Entries on where items appear:
↓↓↓

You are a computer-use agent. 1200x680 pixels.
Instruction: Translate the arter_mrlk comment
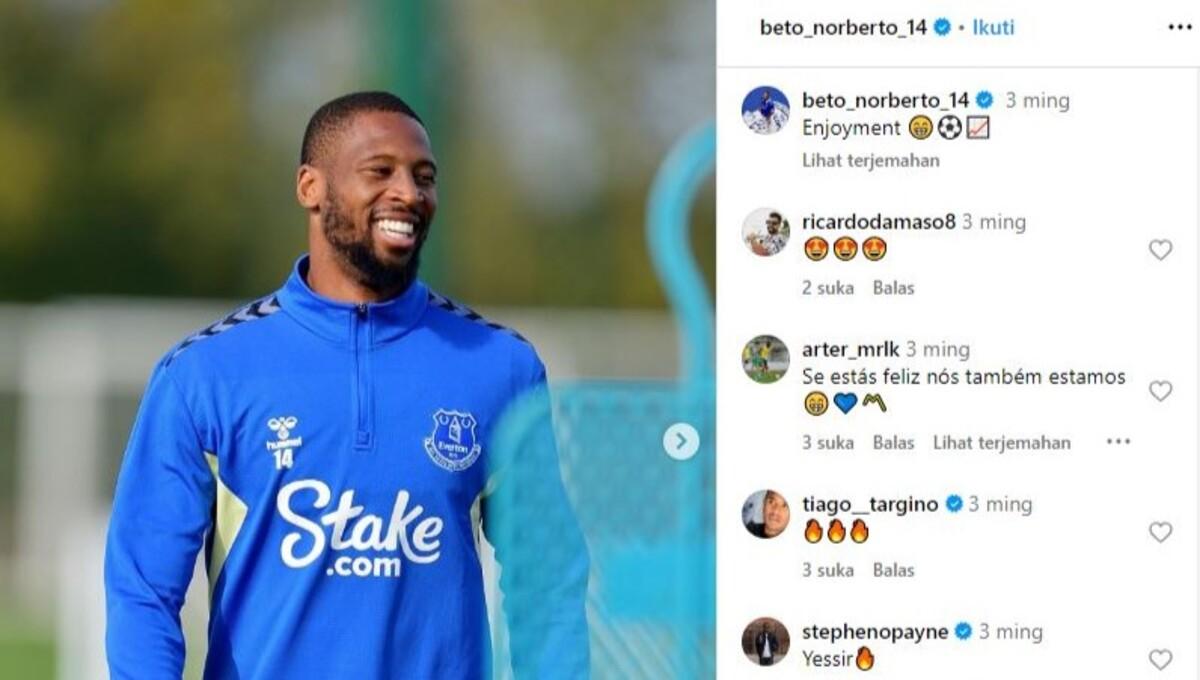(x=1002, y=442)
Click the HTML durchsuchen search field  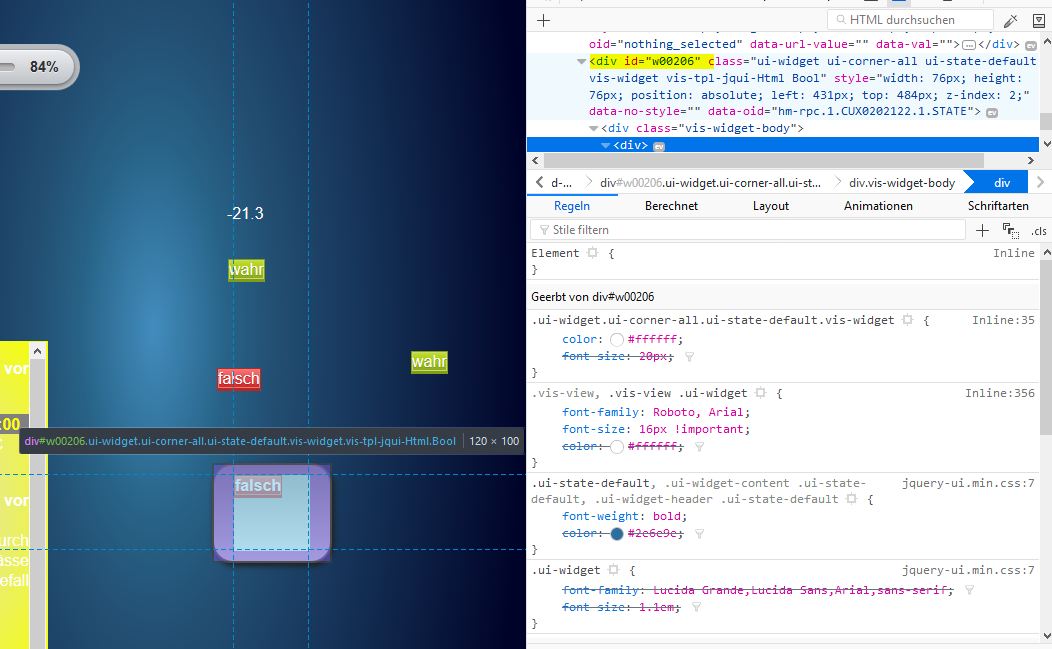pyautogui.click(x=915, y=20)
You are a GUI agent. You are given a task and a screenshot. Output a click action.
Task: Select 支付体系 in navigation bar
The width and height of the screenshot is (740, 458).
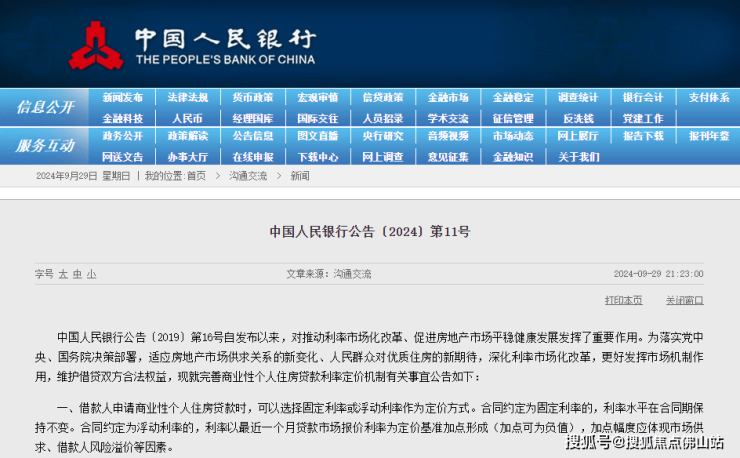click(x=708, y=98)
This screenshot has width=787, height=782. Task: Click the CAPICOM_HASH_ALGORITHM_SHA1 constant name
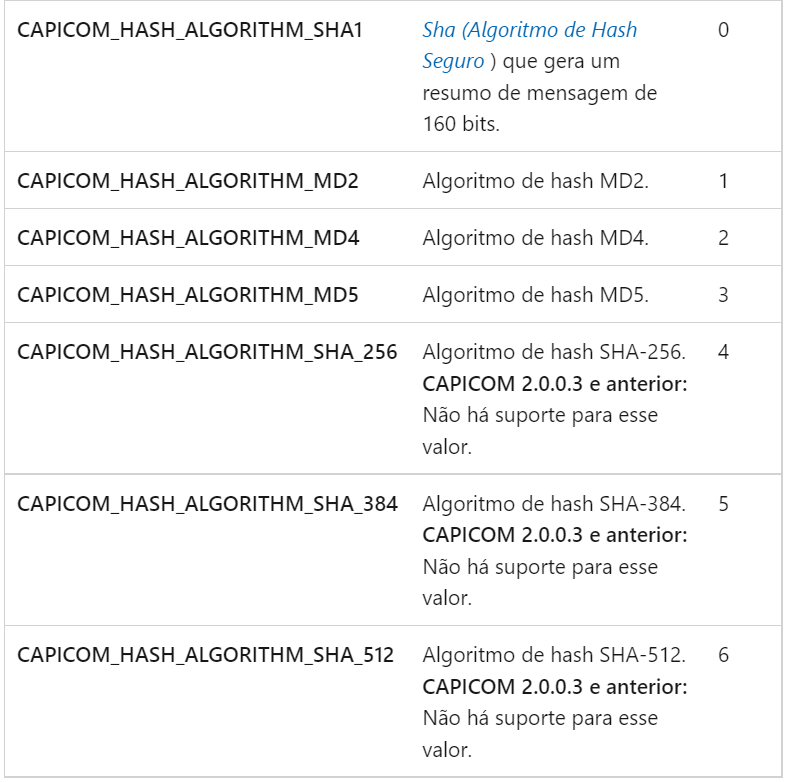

↑↑↑

**Instructions for the task**.
Count the lines in the listing that contain the string "height", treating uppercase and lowercase as different. Reply with the number only.

**Expected answer**.
2